All'inizio c'ero solo io, con Padma e la sua bambina che vivono nella casetta del custode, accanto al cancello principale, e con Swami, il nostro vecchio spinone. Marin doveva consegnare un progetto e non potè lasciare lo studio fin quasi alla metà di agosto. Carolina, mia figlia, che lavora con lui, avrebbe dovuto restare in città ad aiutarlo, ma era depressa. Aveva chiuso una storia d'amore tormentosa e fu proprio Marin a convincerla a raggiungermi subito. Stava male, era dimagrita almeno cinque chili, che sul suo corpo minuto sono un'enormità. Si era messa in testa di sposarsi e fare figli, ma con l'uomo sbagliato.

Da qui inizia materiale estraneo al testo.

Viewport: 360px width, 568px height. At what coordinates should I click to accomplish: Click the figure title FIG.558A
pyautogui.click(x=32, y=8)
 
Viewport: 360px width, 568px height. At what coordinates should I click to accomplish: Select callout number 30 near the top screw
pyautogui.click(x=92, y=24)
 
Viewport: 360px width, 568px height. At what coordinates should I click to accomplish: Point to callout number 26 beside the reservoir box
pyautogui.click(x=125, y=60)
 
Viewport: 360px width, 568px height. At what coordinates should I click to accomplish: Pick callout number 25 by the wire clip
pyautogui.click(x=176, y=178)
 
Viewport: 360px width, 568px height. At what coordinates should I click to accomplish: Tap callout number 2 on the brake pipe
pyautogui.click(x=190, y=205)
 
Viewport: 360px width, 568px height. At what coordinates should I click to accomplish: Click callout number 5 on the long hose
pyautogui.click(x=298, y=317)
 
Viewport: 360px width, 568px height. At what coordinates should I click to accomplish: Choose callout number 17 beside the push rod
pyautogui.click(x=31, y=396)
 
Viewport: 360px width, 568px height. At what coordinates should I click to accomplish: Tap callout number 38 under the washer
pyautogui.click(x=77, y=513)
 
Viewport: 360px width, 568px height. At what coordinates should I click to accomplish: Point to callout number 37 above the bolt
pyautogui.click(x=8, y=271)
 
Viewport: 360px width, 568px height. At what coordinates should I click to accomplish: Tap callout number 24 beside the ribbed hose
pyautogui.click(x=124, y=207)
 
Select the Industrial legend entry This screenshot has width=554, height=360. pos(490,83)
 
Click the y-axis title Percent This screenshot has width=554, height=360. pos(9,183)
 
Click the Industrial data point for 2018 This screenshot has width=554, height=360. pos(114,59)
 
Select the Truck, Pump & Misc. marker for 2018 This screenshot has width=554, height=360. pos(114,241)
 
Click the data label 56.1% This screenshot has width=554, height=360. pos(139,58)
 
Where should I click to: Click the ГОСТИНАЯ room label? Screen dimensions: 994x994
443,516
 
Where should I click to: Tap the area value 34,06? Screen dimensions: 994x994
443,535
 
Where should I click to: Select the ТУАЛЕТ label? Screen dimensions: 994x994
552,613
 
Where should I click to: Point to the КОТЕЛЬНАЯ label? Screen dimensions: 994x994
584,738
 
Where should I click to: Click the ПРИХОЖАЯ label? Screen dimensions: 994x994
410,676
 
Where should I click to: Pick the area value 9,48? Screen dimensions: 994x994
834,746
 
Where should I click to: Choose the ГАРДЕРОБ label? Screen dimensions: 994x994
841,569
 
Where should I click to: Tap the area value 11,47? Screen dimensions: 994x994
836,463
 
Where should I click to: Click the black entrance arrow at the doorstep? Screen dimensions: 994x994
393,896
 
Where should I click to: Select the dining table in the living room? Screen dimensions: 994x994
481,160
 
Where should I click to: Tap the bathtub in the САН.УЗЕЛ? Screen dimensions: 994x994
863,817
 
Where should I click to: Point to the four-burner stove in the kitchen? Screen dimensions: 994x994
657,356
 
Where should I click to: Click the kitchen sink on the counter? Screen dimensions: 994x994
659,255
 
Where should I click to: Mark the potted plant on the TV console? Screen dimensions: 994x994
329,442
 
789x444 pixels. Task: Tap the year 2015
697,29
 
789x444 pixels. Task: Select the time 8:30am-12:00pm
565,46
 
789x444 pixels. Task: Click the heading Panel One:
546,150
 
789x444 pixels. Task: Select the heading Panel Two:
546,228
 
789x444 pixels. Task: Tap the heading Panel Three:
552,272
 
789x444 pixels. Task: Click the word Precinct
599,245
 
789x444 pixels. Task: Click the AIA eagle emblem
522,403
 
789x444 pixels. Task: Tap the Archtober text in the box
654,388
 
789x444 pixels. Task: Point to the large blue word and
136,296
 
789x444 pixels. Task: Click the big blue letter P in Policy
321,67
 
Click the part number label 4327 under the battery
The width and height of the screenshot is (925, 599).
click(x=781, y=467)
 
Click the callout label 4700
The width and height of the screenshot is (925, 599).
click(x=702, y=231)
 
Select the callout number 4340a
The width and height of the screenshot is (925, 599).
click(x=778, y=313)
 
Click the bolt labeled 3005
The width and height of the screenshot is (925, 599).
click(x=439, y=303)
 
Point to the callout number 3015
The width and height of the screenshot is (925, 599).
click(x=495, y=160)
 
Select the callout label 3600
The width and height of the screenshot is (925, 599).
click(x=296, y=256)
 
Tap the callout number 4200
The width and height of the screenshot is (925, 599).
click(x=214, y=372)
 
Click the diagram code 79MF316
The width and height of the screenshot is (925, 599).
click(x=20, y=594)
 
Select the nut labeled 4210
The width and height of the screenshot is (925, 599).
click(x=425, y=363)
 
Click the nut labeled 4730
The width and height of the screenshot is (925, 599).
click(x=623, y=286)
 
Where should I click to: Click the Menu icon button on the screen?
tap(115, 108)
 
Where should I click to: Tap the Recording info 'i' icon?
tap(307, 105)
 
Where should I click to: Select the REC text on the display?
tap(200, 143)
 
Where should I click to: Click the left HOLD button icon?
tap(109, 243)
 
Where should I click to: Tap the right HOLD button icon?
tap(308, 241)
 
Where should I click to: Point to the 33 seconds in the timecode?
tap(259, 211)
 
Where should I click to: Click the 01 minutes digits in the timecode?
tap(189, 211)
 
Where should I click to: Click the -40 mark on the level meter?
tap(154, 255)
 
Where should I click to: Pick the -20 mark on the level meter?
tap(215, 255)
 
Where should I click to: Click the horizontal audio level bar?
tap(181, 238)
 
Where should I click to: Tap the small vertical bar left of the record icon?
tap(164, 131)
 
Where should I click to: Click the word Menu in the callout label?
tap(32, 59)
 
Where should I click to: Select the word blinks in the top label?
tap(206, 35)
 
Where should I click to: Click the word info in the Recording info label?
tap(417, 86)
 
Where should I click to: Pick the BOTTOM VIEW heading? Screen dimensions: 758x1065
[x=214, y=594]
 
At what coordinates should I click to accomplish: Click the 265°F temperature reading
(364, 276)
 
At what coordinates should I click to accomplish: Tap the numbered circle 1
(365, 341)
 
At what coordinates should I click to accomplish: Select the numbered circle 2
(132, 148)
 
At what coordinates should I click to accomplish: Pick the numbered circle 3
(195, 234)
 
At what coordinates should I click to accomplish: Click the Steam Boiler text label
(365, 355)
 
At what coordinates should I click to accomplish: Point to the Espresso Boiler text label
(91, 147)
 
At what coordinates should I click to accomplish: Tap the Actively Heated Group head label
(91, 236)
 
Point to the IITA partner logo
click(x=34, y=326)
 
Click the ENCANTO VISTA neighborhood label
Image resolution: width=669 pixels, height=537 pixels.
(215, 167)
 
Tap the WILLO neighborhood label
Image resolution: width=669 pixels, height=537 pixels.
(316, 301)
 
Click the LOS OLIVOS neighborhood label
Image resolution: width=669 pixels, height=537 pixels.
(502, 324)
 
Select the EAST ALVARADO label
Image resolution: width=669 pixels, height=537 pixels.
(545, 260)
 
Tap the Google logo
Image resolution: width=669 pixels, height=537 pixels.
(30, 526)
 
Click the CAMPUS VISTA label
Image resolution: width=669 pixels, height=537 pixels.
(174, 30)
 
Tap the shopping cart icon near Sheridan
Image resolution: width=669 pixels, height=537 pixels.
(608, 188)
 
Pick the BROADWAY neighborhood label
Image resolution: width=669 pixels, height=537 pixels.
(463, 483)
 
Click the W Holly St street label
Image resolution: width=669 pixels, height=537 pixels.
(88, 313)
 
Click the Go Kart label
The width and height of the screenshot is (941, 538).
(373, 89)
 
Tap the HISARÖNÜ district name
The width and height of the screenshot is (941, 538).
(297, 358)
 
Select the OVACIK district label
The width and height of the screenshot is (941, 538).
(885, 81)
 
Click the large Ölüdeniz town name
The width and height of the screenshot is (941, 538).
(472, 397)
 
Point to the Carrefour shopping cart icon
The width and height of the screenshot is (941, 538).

Il fallimento del rapporto le era apparso come il fallimento di tutta la sua vita, quasi non avesse ancora una quantità di tempo davanti per concretizzare sogni tanto semplici. Lei fu dunque la prima a raggiungermi, pregandomi di non comportarmi da madre e lasciarla in pace. Inizialmente se ne stava sempre chiusa nella stanza al primo piano, quella ad angolo col terrazzino. Non è la sua camera. Quando Marin ha costruito questa casa, ha chiesto ai ragazzi di scegliere ognuno una stanza per sé e dargli indicazioni precise sulle personali necessità. Carolina ha scelto la mansarda, al terzo piano, col terrazzo scavato nel tetto. E una camera isolata, ed è anche molto grande. Carolina è un po' come me, vive i suoi spazi come una tana. Le piace mettere una distanza fra sé e gli altri. Del resto anch'io ho scelto una stanza in alto, ancora più in alto di quella di Caròl, perché è in cima alla torre, che è la parte più alta di tutta la casa. Svetta come il campanile di una chiesa o il maschio di un castello.
La torre è la costruzione originale. Quando l'abbiamo comprata era un rudere. Sia io sia Marin amiamo le torri, ci siamo innamorati subito di questo posto. Una torre diroccata sul lago, che cosa romantica. Adatta al momento che vivevamo. Due cinquantenni (io avevo quarantotto anni per essere precisi, e lui cinquantaquattro), ma insomma due cinquantenni che ricominciano lasciandosi una serie di rovine alle spalle e che provano a scommettere ancora una volta sull'amore.
Sull'amore. Che coraggio. A cinquant'anni, quando tutti e due pensavamo di avere chiuso, lui vedovo, io divorziata.
Insomma ci piacciono le torri, che non sono un simbolo di felicità, semmai di caduta e solitudine. Eppure abbiamo scommesso su questa torre, l'abbiamo restaurata, cioè Marin l'ha fatto, l'architetto è lui. E le ha disegnato intorno due ali che si armonizzano bene, costruite in due tempi diversi, per non rovinarci completamente. Ci è costato tutti i nostri risparmi e le nostre eredità questo progetto grandioso. Per anni abbiamo combattuto con mutui e permute e vendite. Ora la costruzione è completa ed è davvero la casa dei nostri sogni, solida e accogliente, incarnazione del nostro destino comune.